Data Analysis aims to extract useful information from data and then aids the decision making process. However, the raw data we get from external sources, be it mobile devices or sensors, has many outliers. Moreover, the data may be high dimensional, so it becomes hard to interpret the data's summary statistics. As a result, nowadays, data analysis is the umbrella term for the process of getting raw data to getting human interpretable results. Thus, data analysis consists of data cleaning, transforming and modelling such that meaningful information can be extracted from it.
The most crucial precursor of a good data analysis system has a reliable database. Our database should be scalable, and we should be able to query large datasets easily from it. One such modern database that allows for all these functionalities is GridDB. GridDB is a high performance and can easily be integrated with many programming languages. In this post, we will analyze some data with python and GridDB. As there are many types of analyses we can do, we will focus on a random forest model in this post.
GridDB setup
This video has the setup guide for the GridDB python client.
Python libraries
We will use python 3.6
and pandas to do our analysis.
To install libraries we use the following command:
pip install pandas
pip install scikit-learn
pip install plotly
pip install matplotlib
import libraries
import pandas as pd
import matplotlib.pyplot as plt
import plotly.graph_objs as go
from plotly.subplots import make_subplots
from sklearn.model_selection import train_test_split,cross_val_score
from sklearn.ensemble import RandomForestClassifier
from sklearn.metrics import f1_score as f1
Data Collection
GridDB provides an excellent interface to access data. The GridDB python client blog goes into great detail to link a GridDB database and push all the data to a pandas data frame.

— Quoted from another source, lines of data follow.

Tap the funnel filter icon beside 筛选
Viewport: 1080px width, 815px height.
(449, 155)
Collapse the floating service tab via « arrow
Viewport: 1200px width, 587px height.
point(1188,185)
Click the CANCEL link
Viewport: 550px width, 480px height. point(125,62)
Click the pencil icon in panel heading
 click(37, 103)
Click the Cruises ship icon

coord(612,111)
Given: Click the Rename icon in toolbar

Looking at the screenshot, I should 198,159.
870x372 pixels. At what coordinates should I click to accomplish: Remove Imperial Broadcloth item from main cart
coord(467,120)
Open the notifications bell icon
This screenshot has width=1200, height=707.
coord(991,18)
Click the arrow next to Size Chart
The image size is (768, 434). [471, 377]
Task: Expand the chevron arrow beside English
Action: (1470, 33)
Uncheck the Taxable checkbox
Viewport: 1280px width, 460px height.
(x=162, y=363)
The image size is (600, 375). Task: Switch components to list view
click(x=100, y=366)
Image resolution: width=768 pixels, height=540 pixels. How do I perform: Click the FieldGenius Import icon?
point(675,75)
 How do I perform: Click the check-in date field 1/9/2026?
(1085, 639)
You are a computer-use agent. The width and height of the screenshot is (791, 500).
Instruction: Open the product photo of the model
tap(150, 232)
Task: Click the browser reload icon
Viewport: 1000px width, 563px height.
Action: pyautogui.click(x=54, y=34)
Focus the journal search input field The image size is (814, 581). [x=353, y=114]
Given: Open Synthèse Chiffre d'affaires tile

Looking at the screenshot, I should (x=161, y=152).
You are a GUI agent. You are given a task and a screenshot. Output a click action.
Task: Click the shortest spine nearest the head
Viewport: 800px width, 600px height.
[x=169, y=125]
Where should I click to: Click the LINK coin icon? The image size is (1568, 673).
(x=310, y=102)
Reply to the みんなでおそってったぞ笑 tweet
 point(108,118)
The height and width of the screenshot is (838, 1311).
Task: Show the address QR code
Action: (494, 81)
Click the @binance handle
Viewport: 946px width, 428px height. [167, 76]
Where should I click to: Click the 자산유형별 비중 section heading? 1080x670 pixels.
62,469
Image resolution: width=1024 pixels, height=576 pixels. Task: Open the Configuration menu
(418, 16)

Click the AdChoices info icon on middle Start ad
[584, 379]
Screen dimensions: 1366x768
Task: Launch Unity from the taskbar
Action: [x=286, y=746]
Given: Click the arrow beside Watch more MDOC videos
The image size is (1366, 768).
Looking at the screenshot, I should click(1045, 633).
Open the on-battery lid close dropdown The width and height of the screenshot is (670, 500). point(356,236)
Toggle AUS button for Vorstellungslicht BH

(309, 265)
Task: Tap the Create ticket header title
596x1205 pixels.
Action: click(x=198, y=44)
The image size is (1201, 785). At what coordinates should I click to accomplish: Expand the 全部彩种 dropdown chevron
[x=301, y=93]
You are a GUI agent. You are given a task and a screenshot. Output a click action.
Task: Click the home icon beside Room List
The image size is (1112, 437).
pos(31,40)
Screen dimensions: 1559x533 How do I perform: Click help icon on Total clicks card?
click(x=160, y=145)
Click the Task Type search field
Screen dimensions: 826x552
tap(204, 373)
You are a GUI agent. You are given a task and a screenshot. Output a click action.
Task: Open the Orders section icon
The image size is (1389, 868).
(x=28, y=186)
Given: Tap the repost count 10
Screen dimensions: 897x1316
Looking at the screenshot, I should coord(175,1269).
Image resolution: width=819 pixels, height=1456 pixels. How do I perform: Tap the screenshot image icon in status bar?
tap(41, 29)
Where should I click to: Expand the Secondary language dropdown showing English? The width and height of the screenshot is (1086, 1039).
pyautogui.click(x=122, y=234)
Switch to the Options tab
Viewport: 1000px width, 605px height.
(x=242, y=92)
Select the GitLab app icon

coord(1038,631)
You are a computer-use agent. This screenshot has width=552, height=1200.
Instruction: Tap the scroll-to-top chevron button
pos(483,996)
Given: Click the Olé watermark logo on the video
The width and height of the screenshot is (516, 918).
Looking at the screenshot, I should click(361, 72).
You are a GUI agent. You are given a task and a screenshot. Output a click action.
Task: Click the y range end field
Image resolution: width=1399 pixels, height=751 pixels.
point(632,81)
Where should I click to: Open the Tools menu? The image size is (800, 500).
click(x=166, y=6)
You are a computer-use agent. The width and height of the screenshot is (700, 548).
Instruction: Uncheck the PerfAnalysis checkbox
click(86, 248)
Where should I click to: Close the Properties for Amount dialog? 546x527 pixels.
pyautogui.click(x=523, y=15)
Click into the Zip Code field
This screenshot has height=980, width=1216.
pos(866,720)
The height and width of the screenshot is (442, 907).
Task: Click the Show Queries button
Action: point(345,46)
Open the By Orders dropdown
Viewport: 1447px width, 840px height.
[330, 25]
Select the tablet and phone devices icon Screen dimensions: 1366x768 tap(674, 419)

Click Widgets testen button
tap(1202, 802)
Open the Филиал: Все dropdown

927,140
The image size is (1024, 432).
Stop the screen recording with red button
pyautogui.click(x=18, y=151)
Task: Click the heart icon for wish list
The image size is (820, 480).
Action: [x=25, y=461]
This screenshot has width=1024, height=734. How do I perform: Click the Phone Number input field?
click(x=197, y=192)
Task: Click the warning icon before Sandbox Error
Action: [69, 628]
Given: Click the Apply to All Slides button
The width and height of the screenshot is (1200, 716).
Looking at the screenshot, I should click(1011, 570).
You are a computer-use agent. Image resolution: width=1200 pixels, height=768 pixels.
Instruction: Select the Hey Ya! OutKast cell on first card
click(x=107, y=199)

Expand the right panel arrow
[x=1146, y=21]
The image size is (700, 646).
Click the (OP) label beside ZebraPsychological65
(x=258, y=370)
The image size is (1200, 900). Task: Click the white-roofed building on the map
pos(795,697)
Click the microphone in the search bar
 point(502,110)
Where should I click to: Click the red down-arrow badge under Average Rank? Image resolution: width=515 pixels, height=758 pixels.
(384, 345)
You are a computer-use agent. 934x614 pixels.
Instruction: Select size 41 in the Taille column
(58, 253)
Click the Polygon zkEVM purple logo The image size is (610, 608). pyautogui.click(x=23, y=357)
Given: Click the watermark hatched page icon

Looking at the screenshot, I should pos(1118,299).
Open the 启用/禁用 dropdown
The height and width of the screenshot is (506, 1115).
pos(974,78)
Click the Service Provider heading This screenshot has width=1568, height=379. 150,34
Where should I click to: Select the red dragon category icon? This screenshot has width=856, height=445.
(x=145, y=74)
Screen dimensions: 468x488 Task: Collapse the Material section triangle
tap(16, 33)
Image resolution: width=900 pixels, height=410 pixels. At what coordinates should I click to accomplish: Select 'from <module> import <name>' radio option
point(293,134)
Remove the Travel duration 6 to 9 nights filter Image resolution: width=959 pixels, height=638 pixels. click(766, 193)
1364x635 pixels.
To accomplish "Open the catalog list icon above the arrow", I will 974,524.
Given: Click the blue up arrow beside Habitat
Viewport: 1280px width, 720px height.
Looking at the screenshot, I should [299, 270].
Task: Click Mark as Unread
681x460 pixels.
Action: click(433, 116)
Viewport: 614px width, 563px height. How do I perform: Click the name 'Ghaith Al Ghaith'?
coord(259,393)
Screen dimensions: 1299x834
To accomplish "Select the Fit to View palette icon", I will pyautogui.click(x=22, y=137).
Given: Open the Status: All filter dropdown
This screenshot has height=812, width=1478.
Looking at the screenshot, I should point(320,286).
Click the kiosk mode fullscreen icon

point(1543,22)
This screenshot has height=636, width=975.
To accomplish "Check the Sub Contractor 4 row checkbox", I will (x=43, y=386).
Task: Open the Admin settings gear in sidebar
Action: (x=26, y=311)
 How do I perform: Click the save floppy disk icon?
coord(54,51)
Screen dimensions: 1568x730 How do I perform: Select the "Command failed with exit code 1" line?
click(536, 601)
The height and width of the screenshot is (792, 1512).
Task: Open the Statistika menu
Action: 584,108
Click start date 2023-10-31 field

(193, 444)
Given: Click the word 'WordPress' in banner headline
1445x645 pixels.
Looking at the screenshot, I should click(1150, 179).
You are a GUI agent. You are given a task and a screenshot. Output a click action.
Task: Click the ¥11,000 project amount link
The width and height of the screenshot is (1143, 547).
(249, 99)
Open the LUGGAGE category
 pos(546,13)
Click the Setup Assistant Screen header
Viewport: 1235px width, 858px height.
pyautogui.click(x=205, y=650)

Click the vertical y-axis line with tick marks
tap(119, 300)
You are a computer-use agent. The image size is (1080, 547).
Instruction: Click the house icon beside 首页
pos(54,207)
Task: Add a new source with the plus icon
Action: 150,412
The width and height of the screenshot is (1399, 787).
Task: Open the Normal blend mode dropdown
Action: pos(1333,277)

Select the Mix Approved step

For this analysis we will use credit card data to predict attrition or churn. The data can be found here.
We can set up GridDB as our database by instantiating the container and dumbing all the data into a pandas dataframe.
import griddb_python as griddb
# Initialize container
gridstore = factory.get_store(host= host, port=port,
cluster_name=cluster_name, username=uname,
password=pwd)
conInfo = griddb.ContainerInfo("attrition",
[["CLIENTNUM", griddb.Type.LONG],
["Gender",griddb.Type.STRING],
.... #for all 23 variables
griddb.ContainerType.COLLECTION, True)
cont = gridstore.put_container(conInfo)
cont.create_index("CLIENTNUM", griddb.IndexType.DEFAULT)
We can retrive data from GridDB using the following SQL query:
query = cont.query("select *")
The data analysis pipeline has the following steps:
- Data exploration: We first run some summary statistics on the various variables we have and try to understand the correlation with the dependent variable, i.e. survival. We also clean the dataset to remove outliers, if any.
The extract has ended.